# wishbone trouble



## Rico Williams (May 18, 2010)

Ok I got a 64 Impala with 10' cylinder's up front and 16' on the rear. I was having a prblem with the rear end coming out the driver's side when i raised the car. Everyone i talked to said get a wishbone to stop the problem. Ok so the new wish bone is in. I have never put one on before, but i had a friend help me do the welding. We just kind of held it up where we thought it should be and just eye balled everything. How creusel is it to have everything excat center on the rear end and the frame rails? Before i put the wishbone on i could roll the car 1 tap from the bottom almost on the mat. Now i can't hardly drive the car cause it's got hella vibration coming from the rear end and you have to have it at the perfect height just to drive or make all kind of sounds and rattles real bad. Everyone else i know that has wishbone says they can roll all the way down or racked out and still be fine. So what the hell did i do wrong. The car racks out super high like almost 6 ft to the trunk lid and i can pause it either side 30' in the front. The bushings in the trailing arms are pretty shot. Does this affect the wishbone?If anyone has any advice i would greatly appreciate it. Or even a video or instructions on how to intall a wishbone on a 64 Chevy would be really helpful. I'm just trying to learn the ropes and get my ride rolling right!!!


Thanks to Everyone for there time
"Keep em low"

Rico


----------



## DirtySanchez (Feb 19, 2006)

your rear end is probably tilting back too far when the car is laid, you can disconnect the wishbone from the rear & roll it in a bit the reduce the angel... but you'll loose height


----------



## DirtySanchez (Feb 19, 2006)

you gotta keep in mind that your U-joints can only tilt so far & your slip yoke can only close so far.


----------



## torrance (Dec 22, 2007)

http://www.layitlow.com/forums/index.php?showtopic=541462


----------



## rivi666 (Jan 16, 2009)

Fuck lock up height, this is about lowriding, not 4x4ing, or donking. 
With every mod, there is always gonna be a give and take. 10's and 16's are little over kill.
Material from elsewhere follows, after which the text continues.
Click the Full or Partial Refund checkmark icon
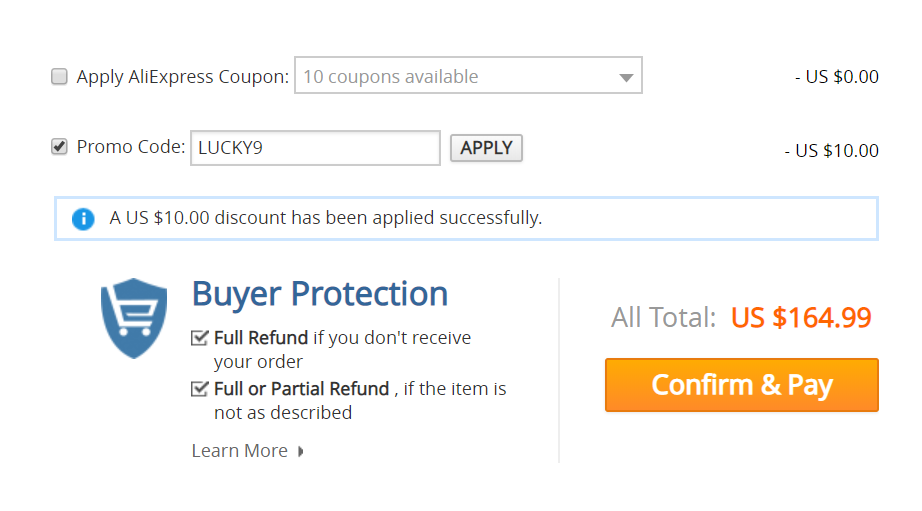This screenshot has height=511, width=922. [x=200, y=389]
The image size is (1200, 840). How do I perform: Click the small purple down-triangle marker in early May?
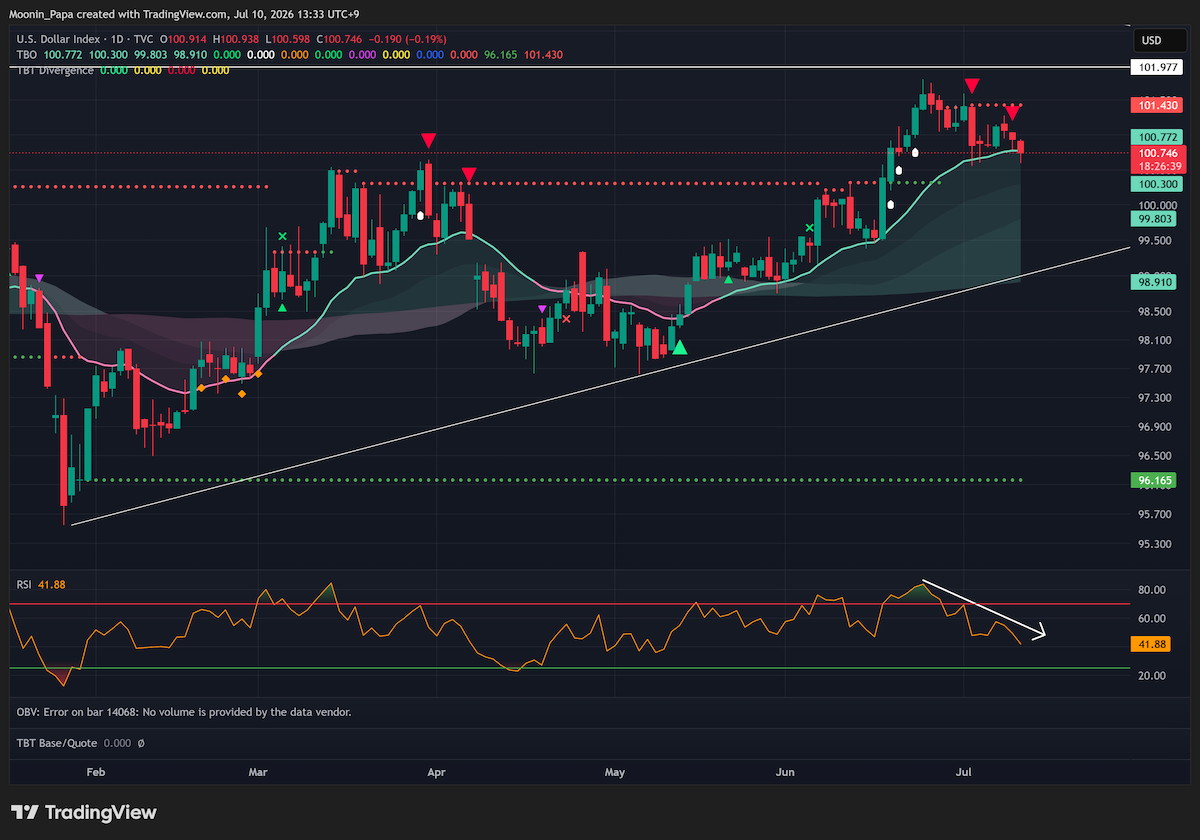click(x=543, y=309)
I know some guys like to lock up all silly, but is it really worth the lowsy ride?
When you welded up your new wishbone set up, I can almost bet the deed to the house that you didn't check your pinon "angle", before cutting, after cutting, as you tack welded, after you tack welded, as you finish welding, and after you finish welding. Most pinon agles range between 3-4 degrees to 7-8, 5 degrees being the happy medium. Whenever I rearrange my the geometry on any of my cars or trucks, I start by leveling the frame 0'ed to the floor. From there, I check the deck angle at the carb's plane(base), then check the angle of the tailshaft on the trans. The angle of the tailshaft is relevent to the angle of the rear pinon, unless you have a 2 piece driveshaft. Considering that you have a 1 piece driveshaft, the tailshaft should read something around 5degrees acute from 90(the shaft will point downward in layman's terms), therefore the pinon angle on the axle should be 5degrees obtuse from 90(upward, towards the floor of car). 
Check this and redo what you have to. If you are unable to perform this type of fabrication, seek experienced help, because a 64 is too nice of a car to fuck up with trial and error.


----------



## KINGFISH_CUSTOMS (Oct 8, 2006)

There absolutely no reason on gods green earth to run anything taller than a 8 inch in the front. Your whole problem with the wishbone was thinking just welding the frame mounts without Tati g placement is where u 1st messed up. I hope u got the axle mount centered correctly and I don't mean on the center of the pumpkin

what u need to do is lay the car out and Jack the rear up and put he frame on jack stands. Then lift ur rear end back up to the body as if the car was still on the ground. Then adjust the wishbone so that u have a slighly upward facing pinion angle. That way when u start to lift the car the pinion starts to correct itself


----------



## KINGFISH_CUSTOMS (Oct 8, 2006)

U also dont want ur frame mounts too far forward or too far backwards.


----------



## miguel62 (Mar 21, 2007)

> _Originally posted by Rico Williams_@May 19 2010, 04:06 PM~17543220
> *Ok I got a 64 Impala with 10' cylinder's up front and 16' on the rear. I was having a prblem with the rear end coming out the driver's side when i raised the car. Everyone i talked to said get a wishbone to stop the problem. Ok so the new wish bone is in. I have never put one on before, but i had a friend help me do the welding. We just kind of held it up where we thought it should be and just eye balled everything. How creusel is it to have everything excat center on the rear end and the frame rails? Before i put the wishbone on i could roll the car 1 tap from the bottom almost on the mat. Now i can't hardly drive the car cause it's got hella vibration coming from the rear end and you have to have it at the perfect height just to drive or make all kind of sounds and rattles real bad.  Everyone else i know that has wishbone says they can roll all the way down or racked out and still be fine. So what the hell did i do wrong. The car racks out super high like almost 6 ft to the trunk lid and i can pause it either side 30' in the front. The bushings in the trailing arms are pretty shot. Does this affect the wishbone?If anyone has any advice i would greatly appreciate it. Or even a video or instructions on how to intall a wishbone on a 64 Chevy would be really helpful. I'm just trying to learn the ropes and get my ride rolling right!!!
> Thanks to Everyone for there time
> "Keep em low"
> ...




PICS!!!!!!!!!!!!!!!! FOR US TO HELP YOU!!!!!


----------



## Rico Williams (May 18, 2010)

Here are a few pics of 64


----------



## Rico Williams (May 18, 2010)

Sorry still trying to figure uploading pics..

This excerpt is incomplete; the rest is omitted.